MicroRNA profiling reveals age dependent differential expression of nuclear factor kappa B and mitogen-activated protein kinase in adipose and bone marrow-derived human mesenchymal stem cells cells
Stem Cell Research & Therapy 2011, 2:49 doi:10.1186/scrt90
Published: 14 December 2011Abstract (provisional)
Introduction
Mesenchymal stem cells (MSCs) play a central role in mediating endogenous repair of cell and tissue damage. Biological aging is a universal process that results in changes at the cellular and molecular levels.
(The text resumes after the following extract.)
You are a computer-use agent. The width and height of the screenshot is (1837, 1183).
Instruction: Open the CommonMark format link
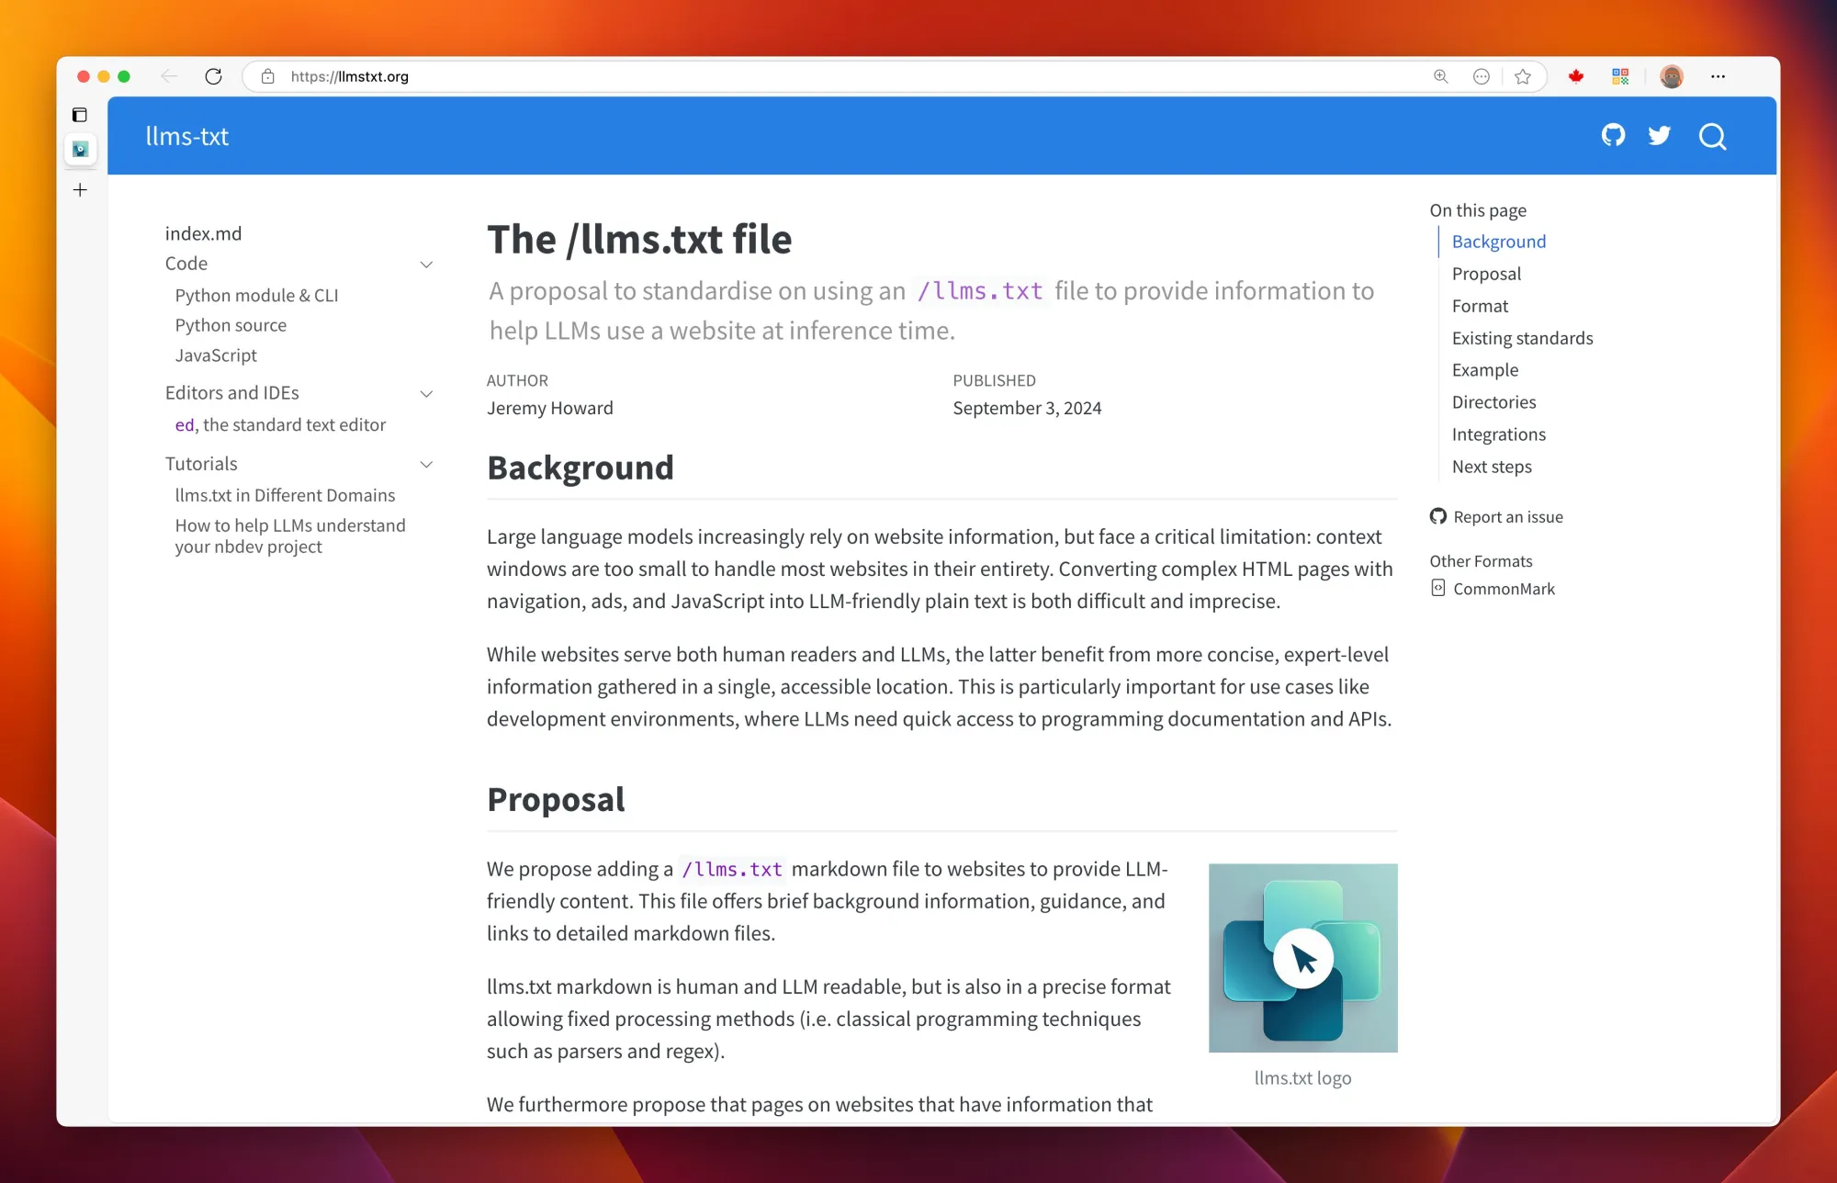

In the present study, the role of microRNA (miRNA) in age-induced molecular changes in MSCs derived from adipose tissue (ASCs) and bone marrow (BMSCs) from young and old human donors were investigated using an unbiased genome-wide approach.
Methods
Human ASCs and BMSCs from young and old donors were cultured and total RNA was isolated. The miRNA fraction was enriched and used to determine the expression profile of miRNA in young and old donor MSCs. Based on miRNA expression, differences in donor MSCs were further investigate utilizing differentiation assays, Western blot, immunocytochemistry, and bioinformatics.
Results
Biological aging demonstrated reduced osteogenic and adipogenic potential in ASCs isolated from older donors, while cell size, complexity and cell surface markers remained intact with aging. Analysis of miRNA profiles revealed that small subsets of active miRNAs changed secondary to aging. Evaluation of miRNA showed significantly decreased levels of gene expression of inhibitory kappa B kinase (IkappaB), interleukin-1alpha, inducible nitric oxide synthase (iNOS), mitogen-activated protein kinase/p38, ERK1/2, c-fos, and c-jun in MSCs from older donors by both bioinformatics and Western blot analysis. Nuclear factor kappa B (NF-kappaB), myc, and interleukin-4 receptor mRNA levels were significantly elevated in aged cells from both the adipose and bone marrow depots. Immunocytochemistry showed nuclear localization in young donors, however, a cytosolic predominance of phosphorylated NF-kappaB in ASCs from older donors. Western blot demonstrated significantly elevated levels of NF-kappaB subunits, p65 and p50, and AKT.
Conclusions
These findings suggest that differential expression of miRNA is an integral component of biological aging in MSCs.